Angela Younger has been around hospitals and doctors her whole life. Born with blue rubber bleb nevus syndrome (BRBNS), the 23-year-old has endured multiple surgeries and interventions since she was born. Now, with the help of the Vascular Anomalies Center (VAC) at Children's Hospital Boston, her life is greatly improved.
BRBNS is a rare congenital venous malformation characterized by abnormally formed, dilated veins. Most often, the rubbery, bluish venous lesions occur on the skin and within internal organs, particularly the gastrointestinal tract. Although they are considered benign, the lesions tend to get larger and more numerous over time, may be painful, and can cause chronic clotting, bleeding and anemia.
The precise cause of BRBNS is unknown and like many vascular anomalies, the condition may be difficult to diagnose. In fact, it is estimated that up to 60 percent of vascular anomalies are misdiagnosed.

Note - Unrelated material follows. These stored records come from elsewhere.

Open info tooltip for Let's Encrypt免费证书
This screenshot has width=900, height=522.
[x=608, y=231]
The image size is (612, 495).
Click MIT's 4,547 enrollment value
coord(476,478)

At Children's, management of rare and complex conditions like BRBNS is the primary focus of the VAC. Founded in 1978, it is considered the most advanced program in the country and draws patients from around the world for expert diagnosis and treatment. Because these conditions often affect many organ systems, 24 physicians from 19 disciplines of medicine collaborate in the evaluation and management of VAC patients.

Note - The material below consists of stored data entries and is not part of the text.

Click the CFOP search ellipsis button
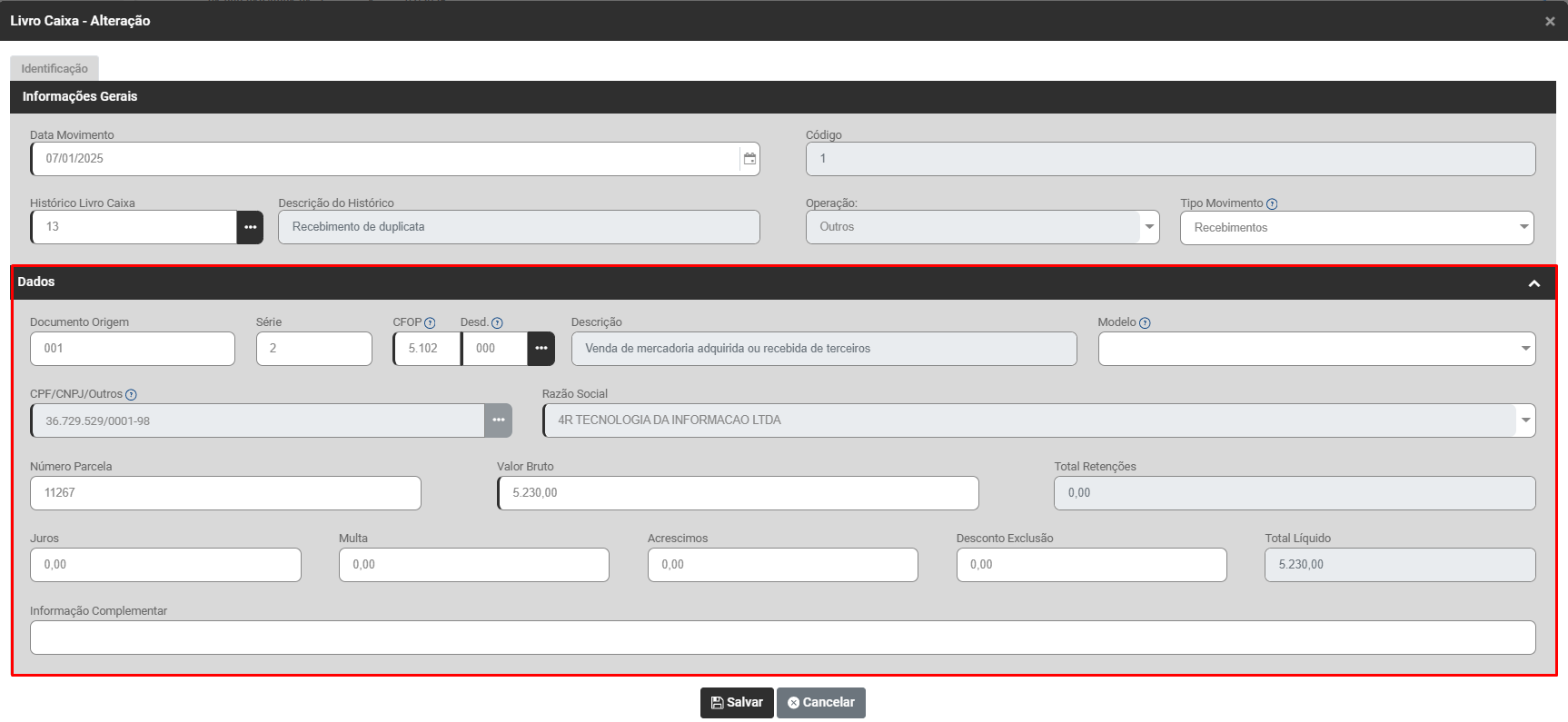click(x=541, y=349)
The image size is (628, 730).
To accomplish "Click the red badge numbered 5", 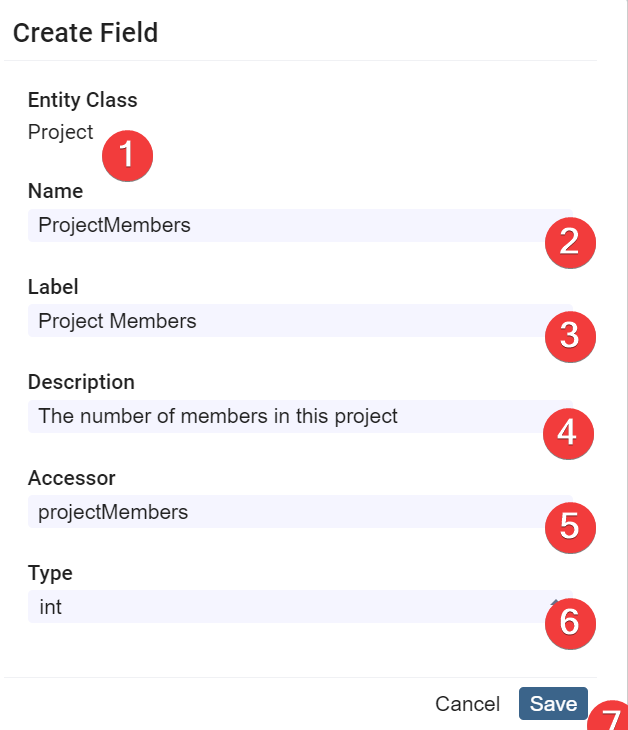I will click(570, 526).
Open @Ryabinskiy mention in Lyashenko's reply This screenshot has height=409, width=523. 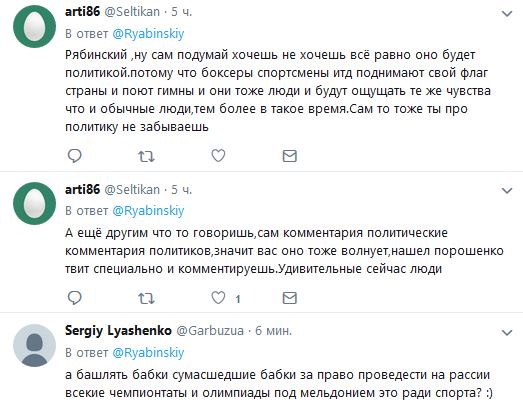click(148, 353)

In Angela's case, interventional radiology plays a vital role in her treatment. To date, she has undergone more than 20 rounds of sclerotherapy to treat the venous malformations in her left leg. In this procedure, an interventional radiologist manipulates needles under imaging guidance and carefully injects abnormal veins with an agent designed to destroy the endothelial lining of the malformations and eventually shrink the veins.
"Careful planning for this procedure is essential," says interventional radiologist and VAC team member Ahmad Alomari, MD. "They're often challenging, and require all your skills and knowledge to make sure you get a positive outcome without any complications." Side-effects include bruising and swelling in the affected area. "There's some pain. It feels like a really, really bad bruise," says Angela. "But they give me steroid medication to reduce the swelling. And at home I wear an ace bandage or compression garment on my leg and am on crutches for a few days."

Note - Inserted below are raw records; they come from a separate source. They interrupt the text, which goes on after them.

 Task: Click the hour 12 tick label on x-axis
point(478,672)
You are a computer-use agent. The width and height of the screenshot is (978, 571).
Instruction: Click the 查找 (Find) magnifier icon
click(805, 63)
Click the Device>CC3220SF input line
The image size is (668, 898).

There are many advantages of interventional radiology: it's easier for patients; the procedures are minimally invasive and involve no large incisions, less risk and pain, and shorter recovery times.
However, like most vascular anomaly patients, Angela, requires long-term follow-up, including regular visits, usually once a year, for additional treatments. According to Dr. Alomari, this is why having a full multi-disciplinary clinical service like VAC is so important. "The Vascular Anomalies Center draws children from all over the world, and they are often the most complex cases that cannot be taken care of with just one treatment," he says. "It is a long-term process that requires a staff that is experienced, skilled and dedicated."
VAC specialists are available to consult with physicians seeking information or who wish to discuss a specific patient. The staff works collaboratively with referring physicians, involving them in decisions about their patient's care, maintaining regular communication, and providing referrals to specialists close to the patient's home whenever possible.
As for Angela, she's back on her feet and happy with the care she continues to receive at Children's. "I'm not going to lie and say my life is perfect, and I'm out running the Boston Marathon," she says. "But thanks to the doctors at Children's, I am a normal young adult."